Massachusetts Medical Society: Testimony in Support of an Act Improving Medical Decision Making-2025

Testimony in Support of an Act Improving Medical Decision Making-2025

The Massachusetts Medical Society (MMS) is a professional association of over 24,000 physicians, residents, and medical students across all clinical disciplines, organizations, and practice settings. The Medical Society is committed to advocating on behalf of patients, for a better health care system, and on behalf of physicians, to help them provide the best care possible. Central to this mission is a commitment to patient-centered, individualized care that honors patient autonomy. However, when patients lose the capacity to make decisions for themselves, the health care system must ensure that medical decisions can continue in a manner that is both representative of the patient’s values and timely enough to support optimal clinical outcomes. For these reasons, the MMS strongly supports establishing a default surrogate hierarchy for certain incapacitated patients, as proposed in H.1692/S.1047.

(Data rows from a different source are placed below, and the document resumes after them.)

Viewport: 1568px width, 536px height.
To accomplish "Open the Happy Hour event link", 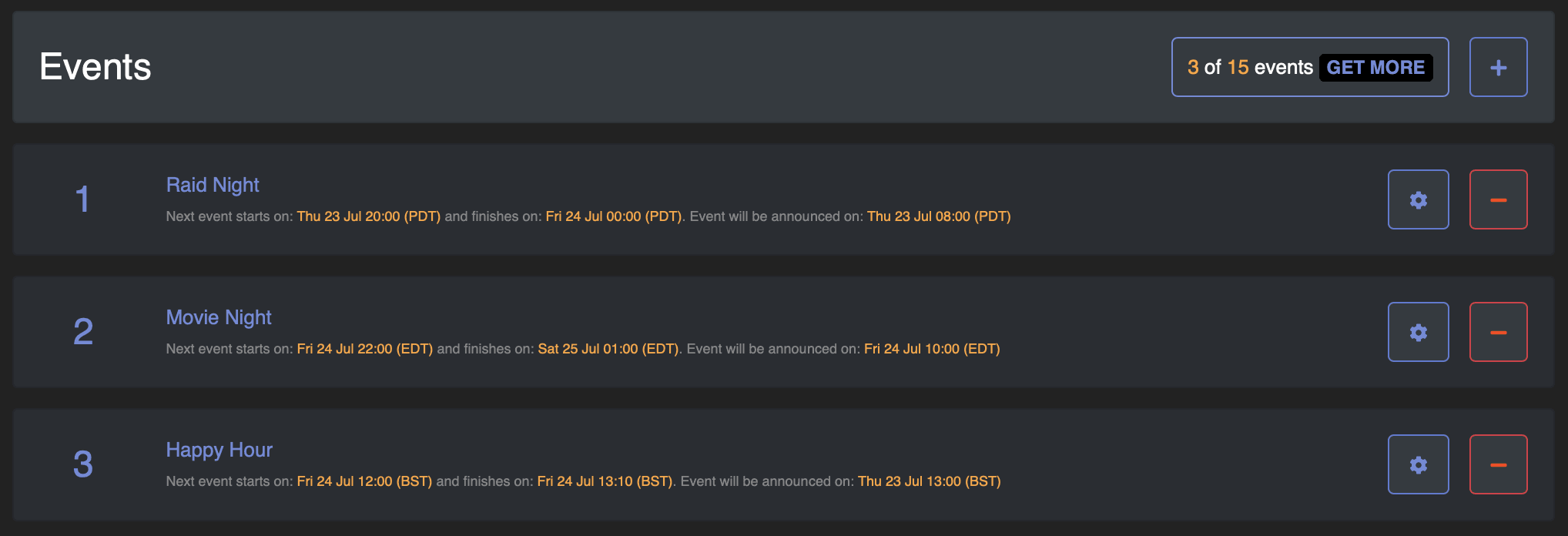I will [x=219, y=450].
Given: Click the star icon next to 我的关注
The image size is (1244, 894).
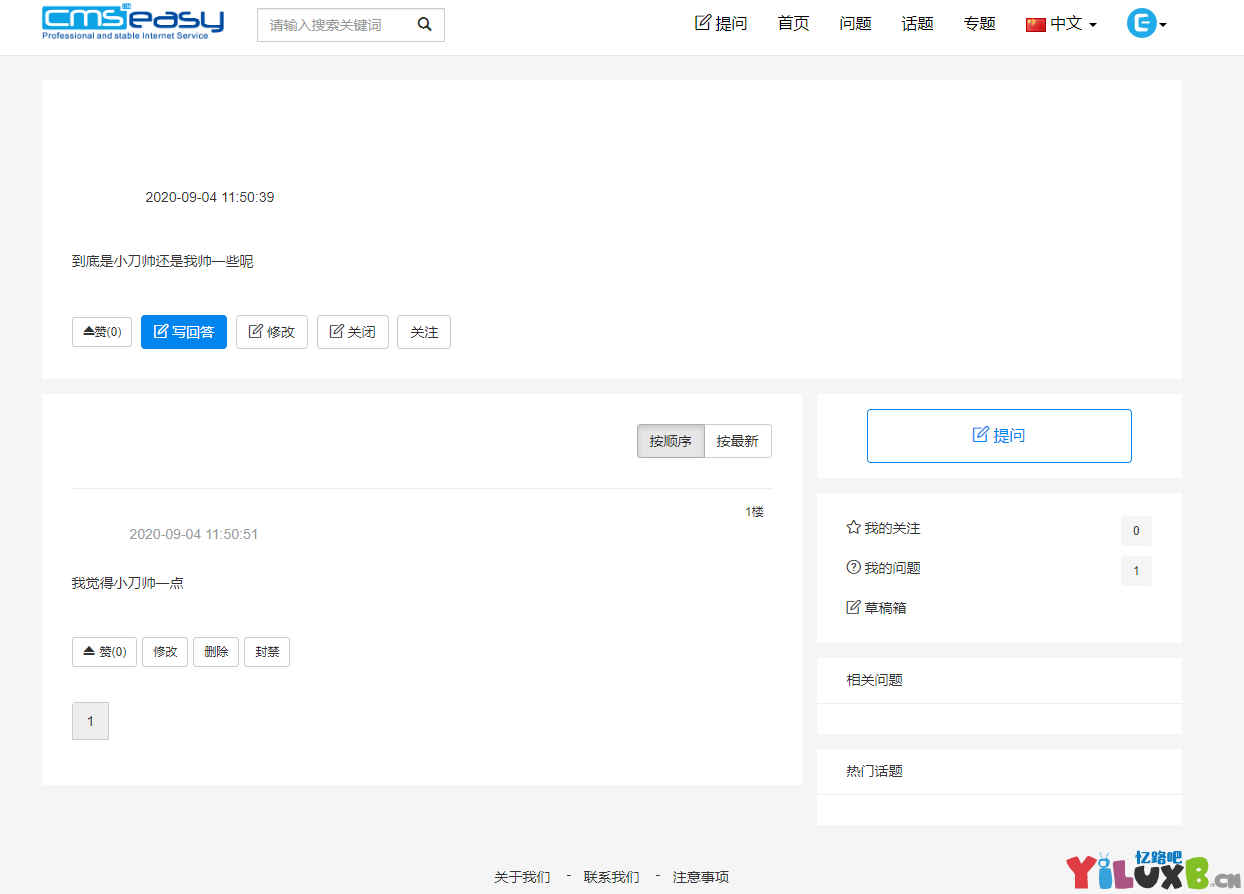Looking at the screenshot, I should 853,527.
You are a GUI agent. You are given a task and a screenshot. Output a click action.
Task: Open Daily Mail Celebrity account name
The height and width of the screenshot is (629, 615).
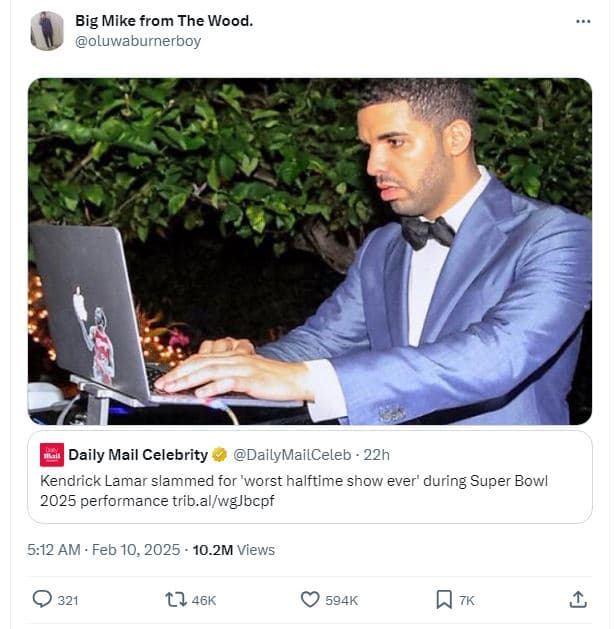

Patients have a fundamental right to make decisions regarding their medical treatment, even after losing decisional capacity. Accordingly, our laws provide important mechanisms for medical decision making for incapacitated patients. In Massachusetts, the gold standard for this decision-making process is to utilize a health care proxy, which provides a patient’s agent with full medical decision-making authority for the patient’s medical care, subject to important patient protections. However, when patients have not completed such documents, the current process requires health care providers to seek judicial appointment of a guardian—even for routine medical decisions. This approach, adopted in the guardianship provisions of the Uniform Probate Code adopted in 2009, is often cumbersome, time-consuming, and expensive. It results in delays in care and inefficient use of both health care and judicial resources.

This legislation offers a carefully crafted alternative to improve the medical decision-making process. H.1692/S.1047 would allow attending physicians to appoint a surrogate decision-maker—typically a family member or close associate—according to a defined statutory hierarchy, for patients lacking a health care proxy or Medical Orders for Life-Sustaining Treatment (MOLST) form. This surrogate could then make medical decisions, while ensuring vital patient protections. Importantly, the legislation preserves the existing judicial process for patients requiring extraordinary decisions or mental health-related admissions, and includes explicit procedural safeguards for patients who actively refuse care while lacking decisional capacity.

We now have growing evidence that this bill will work as intended. Two major academic medical centers in Massachusetts conducted chart reviews of cases requiring judicial appointment of medical guardians. These reviews found that in half of the cases, the appointed guardian matched the criteria proposed in H.1692/S.1047— demonstrating that the legislation would have enabled timely, appropriate decisions without judicial involvement. These findings suggest that the bill would preserve the integrity of care decisions while reducing unnecessary strain on the courts and health care system.

In addition to improving decision-making efficiency, the bill would address one facet of the capacity challenges hospitals face by enhancing timely medical-decision making, thereby improving throughput and patient flow. Hospitals across the Commonwealth are experiencing significant bottlenecks, which are keeping patients from efficiently moving through their care journey. Delays in appointing a guardian often lead to prolonged hospital stays for medically stable patients who cannot be discharged to post-acute facilities due to the lack of a decision-maker. This creates congestion that restricts access to hospital beds, slows emergency department admissions, and places an unsustainable burden on health care providers and systems. These delays also increase the risk of hospital-acquired infections, functional decline, and patient dissatisfaction. By enabling more timely discharges, this legislation will help to ensure patients receive care in the most appropriate setting, improving both health outcomes and system capacity.

The need for reform has become even clearer in recent years. During the COVID-19 pandemic, many younger patients presented to the hospital unexpectedly and without a health care proxy. In the worst cases, those patients quickly became incapacitated. In urgent scenarios, the lack of surrogate consent delays care decisions and strains already overburdened hospital resources. This legislation would provide a consistent and respectful framework to guide care during such crises.

Massachusetts is currently one of only four states without a default surrogate consent statute. It is time for the Commonwealth to join the vast majority of states in adopting a thoughtful, balanced solution that protects patient rights while supporting timely medical care.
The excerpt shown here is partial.